# Another Way to Check Out My Haunt



## HorrorKnight (Jul 4, 2014)

Hey everybody. It was finally brought to my attention why I'm having such a problem with uploading pics here (thanks Roxy Blue). So until I can figure out how I'm gonna convert my pics over in a quick, effective and convenient way (if there is such a thing, lol) I won't be able to post pics for a while. However, I did recently create an Instagram account if anyone has access to it by all means check it out, I'm under the name HorrorKnight there as well and almost everything on my page is Halloween related. I hope I didn't break any rules by posting this thread, if I did, I apologize in advance. Thanks again Roxy Blue for all of your help


----------



## RoxyBlue (Oct 6, 2008)

You're welcome It's a problem child for a lot of folks here until they figure it out, including me.

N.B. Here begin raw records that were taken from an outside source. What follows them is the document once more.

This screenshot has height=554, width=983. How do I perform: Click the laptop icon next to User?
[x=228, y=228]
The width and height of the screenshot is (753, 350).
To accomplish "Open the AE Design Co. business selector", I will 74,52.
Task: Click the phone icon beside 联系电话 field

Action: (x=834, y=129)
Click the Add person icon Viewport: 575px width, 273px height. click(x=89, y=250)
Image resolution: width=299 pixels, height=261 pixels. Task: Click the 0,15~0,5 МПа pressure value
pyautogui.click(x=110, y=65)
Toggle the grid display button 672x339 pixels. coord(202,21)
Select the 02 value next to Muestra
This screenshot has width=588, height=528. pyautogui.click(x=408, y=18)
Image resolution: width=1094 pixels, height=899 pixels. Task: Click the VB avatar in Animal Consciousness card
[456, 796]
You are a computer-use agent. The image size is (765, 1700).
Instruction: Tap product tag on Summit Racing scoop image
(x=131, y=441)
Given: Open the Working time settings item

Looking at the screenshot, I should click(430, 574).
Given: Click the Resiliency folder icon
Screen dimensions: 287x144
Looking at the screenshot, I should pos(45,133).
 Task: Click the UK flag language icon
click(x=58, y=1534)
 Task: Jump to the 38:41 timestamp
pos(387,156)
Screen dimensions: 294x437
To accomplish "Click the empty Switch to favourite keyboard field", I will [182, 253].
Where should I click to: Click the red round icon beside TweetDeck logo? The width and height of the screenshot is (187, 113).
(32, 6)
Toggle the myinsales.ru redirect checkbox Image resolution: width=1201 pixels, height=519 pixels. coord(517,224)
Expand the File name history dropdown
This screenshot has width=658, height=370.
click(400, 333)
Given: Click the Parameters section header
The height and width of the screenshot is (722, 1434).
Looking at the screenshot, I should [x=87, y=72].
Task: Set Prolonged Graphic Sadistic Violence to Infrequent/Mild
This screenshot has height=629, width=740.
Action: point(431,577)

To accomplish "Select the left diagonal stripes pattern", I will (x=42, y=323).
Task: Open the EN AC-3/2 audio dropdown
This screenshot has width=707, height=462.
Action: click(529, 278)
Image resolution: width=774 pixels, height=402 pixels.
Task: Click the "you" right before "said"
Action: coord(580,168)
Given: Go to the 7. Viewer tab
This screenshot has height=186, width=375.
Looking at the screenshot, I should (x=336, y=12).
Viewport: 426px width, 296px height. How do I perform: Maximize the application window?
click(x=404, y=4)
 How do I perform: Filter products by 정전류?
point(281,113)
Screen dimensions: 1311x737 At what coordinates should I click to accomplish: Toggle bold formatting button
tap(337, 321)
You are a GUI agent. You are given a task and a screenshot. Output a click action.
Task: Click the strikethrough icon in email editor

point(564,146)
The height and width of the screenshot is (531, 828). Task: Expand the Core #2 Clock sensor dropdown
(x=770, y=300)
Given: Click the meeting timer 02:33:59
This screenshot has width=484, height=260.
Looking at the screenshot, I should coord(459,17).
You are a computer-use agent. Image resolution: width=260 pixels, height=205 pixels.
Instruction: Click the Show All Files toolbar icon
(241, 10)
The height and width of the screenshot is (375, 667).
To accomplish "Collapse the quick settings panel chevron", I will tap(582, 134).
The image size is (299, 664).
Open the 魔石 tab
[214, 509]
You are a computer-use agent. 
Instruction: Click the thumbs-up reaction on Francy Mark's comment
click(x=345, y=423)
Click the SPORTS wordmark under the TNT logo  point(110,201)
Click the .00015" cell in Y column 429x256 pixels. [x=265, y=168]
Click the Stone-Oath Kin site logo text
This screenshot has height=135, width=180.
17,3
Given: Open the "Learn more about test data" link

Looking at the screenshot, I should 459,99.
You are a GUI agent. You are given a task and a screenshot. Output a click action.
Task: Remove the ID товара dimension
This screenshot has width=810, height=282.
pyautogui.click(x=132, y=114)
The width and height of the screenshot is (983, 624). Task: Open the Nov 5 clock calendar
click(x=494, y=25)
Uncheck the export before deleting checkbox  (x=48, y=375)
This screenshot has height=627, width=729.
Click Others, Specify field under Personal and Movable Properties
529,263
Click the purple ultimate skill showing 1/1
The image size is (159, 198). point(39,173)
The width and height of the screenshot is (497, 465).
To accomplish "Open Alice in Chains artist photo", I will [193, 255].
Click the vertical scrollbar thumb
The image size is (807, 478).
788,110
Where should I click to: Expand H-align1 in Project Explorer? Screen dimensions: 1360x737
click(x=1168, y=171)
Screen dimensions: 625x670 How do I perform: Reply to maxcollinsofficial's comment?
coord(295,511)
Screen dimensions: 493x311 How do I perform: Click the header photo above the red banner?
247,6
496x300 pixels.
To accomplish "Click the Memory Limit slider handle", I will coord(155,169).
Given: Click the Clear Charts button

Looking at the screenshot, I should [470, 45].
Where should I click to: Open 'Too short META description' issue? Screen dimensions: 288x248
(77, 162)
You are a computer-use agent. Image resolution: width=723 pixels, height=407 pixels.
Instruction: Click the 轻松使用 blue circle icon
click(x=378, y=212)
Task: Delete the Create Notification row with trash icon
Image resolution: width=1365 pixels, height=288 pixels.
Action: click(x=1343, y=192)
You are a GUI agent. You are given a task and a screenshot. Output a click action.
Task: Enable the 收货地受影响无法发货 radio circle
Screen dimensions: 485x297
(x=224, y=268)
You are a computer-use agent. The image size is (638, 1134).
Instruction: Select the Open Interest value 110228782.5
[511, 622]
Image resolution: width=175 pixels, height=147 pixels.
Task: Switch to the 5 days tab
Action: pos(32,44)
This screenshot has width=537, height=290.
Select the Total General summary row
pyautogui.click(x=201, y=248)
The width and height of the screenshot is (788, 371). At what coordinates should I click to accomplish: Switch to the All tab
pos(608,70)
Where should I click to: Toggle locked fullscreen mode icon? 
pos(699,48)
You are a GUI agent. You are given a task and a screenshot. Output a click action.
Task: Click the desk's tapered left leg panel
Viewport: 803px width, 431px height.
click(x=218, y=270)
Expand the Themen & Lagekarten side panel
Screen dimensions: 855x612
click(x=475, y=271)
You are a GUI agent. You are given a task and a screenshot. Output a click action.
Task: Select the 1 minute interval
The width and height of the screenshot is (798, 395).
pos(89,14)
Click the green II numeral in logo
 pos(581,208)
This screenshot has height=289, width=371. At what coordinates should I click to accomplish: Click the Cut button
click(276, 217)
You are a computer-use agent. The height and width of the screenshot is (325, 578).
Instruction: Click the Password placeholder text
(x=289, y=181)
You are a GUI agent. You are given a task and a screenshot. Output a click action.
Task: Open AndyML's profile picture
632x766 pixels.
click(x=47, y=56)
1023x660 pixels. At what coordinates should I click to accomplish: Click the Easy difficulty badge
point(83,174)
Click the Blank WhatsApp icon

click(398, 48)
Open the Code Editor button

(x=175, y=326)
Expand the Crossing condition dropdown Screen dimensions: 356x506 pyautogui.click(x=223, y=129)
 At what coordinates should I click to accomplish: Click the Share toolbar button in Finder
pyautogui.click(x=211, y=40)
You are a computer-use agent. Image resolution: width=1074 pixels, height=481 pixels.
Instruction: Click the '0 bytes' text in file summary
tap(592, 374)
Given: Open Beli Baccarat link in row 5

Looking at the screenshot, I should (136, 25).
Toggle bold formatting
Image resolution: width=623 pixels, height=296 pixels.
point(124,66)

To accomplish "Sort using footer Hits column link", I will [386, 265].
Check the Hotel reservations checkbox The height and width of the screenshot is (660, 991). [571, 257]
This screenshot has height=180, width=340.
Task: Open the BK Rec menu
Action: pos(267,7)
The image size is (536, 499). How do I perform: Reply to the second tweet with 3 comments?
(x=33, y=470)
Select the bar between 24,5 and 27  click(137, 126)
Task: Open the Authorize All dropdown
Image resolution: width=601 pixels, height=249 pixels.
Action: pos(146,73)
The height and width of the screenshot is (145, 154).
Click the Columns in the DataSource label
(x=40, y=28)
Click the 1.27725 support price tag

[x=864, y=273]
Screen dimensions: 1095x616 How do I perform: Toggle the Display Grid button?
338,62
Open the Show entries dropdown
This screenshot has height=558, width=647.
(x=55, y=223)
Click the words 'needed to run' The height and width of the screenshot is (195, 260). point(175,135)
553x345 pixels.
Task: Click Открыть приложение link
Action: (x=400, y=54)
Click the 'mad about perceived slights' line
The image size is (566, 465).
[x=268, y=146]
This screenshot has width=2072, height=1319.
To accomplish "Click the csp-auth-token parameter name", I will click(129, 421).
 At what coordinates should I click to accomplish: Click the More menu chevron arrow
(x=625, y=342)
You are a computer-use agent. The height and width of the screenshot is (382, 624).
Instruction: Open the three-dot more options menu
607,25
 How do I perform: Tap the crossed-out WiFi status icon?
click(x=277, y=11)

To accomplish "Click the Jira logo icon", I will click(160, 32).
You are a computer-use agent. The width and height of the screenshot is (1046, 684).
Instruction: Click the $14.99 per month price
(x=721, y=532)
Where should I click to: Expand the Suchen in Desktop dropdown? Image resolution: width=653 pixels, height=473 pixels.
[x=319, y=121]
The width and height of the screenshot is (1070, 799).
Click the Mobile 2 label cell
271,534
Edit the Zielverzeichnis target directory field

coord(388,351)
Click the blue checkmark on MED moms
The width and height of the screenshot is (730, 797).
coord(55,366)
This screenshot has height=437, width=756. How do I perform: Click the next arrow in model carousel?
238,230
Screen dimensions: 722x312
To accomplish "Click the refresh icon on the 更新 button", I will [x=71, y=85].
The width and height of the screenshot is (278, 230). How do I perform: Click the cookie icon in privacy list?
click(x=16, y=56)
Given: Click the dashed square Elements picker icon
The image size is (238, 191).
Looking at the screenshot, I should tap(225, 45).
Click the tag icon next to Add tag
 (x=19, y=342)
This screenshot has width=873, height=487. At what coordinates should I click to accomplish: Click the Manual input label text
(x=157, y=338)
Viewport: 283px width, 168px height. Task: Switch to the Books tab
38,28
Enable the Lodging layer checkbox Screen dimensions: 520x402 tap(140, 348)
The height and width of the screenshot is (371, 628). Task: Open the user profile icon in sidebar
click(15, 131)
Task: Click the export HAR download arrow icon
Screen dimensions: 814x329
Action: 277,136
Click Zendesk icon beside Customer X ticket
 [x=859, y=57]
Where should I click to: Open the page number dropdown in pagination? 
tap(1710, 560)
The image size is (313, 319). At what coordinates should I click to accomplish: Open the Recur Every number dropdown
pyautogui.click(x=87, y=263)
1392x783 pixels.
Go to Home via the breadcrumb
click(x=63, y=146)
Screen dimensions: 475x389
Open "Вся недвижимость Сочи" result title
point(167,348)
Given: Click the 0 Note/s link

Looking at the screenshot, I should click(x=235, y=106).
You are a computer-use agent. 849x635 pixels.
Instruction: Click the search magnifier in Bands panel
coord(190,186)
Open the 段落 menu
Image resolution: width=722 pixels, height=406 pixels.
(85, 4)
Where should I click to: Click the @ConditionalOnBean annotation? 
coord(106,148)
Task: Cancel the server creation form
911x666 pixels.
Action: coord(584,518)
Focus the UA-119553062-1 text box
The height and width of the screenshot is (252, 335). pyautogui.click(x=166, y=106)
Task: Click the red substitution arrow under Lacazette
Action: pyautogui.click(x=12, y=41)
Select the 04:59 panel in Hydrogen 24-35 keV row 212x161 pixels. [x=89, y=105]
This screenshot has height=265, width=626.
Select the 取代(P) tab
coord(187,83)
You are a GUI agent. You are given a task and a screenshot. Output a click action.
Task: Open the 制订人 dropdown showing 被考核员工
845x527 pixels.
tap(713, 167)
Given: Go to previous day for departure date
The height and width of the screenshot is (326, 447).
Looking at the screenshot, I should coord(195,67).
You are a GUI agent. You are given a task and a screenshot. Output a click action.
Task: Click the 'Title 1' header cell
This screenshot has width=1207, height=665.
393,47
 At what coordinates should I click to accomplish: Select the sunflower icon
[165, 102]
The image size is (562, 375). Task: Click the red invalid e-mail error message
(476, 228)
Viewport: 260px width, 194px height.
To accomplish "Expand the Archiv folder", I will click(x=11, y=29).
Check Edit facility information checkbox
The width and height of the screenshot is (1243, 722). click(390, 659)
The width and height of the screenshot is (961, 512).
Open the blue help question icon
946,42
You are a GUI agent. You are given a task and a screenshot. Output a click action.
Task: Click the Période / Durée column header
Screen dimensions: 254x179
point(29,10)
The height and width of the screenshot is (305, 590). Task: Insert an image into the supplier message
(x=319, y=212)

Again, you can always create an album on your profile page and upload pictures directly from your computer into that album. You then copy and paste the IMG code (which appears under each picture) into a post, and the photo will display correctly, like this shot of my dog giving the camera the raspberry:jol::


----------



## HorrorKnight (Jul 4, 2014)

Bahahahaha!! Cute picture!!! I will follow those instructions and try that out, you are a huge help, thank you so much


----------



## HorrorKnight (Jul 4, 2014)

I finally got it!!! Took some time, I created an album in my profile page!!! Thanks A MILLION ROXY BLUE!!! YOU TRULY ROCK!!!!! And more pics coming!!! I'm ALL excited now


----------



## Hairazor (Mar 13, 2012)

I just took a look and your spider set up was very cool, gave me shivers!


----------



## HorrorKnight (Jul 4, 2014)

Halloween 2011-2013 albums are posted on my profile page. Thank you thank you thank you Roxy Blue for your help and thanks for the compliment Hairazor


----------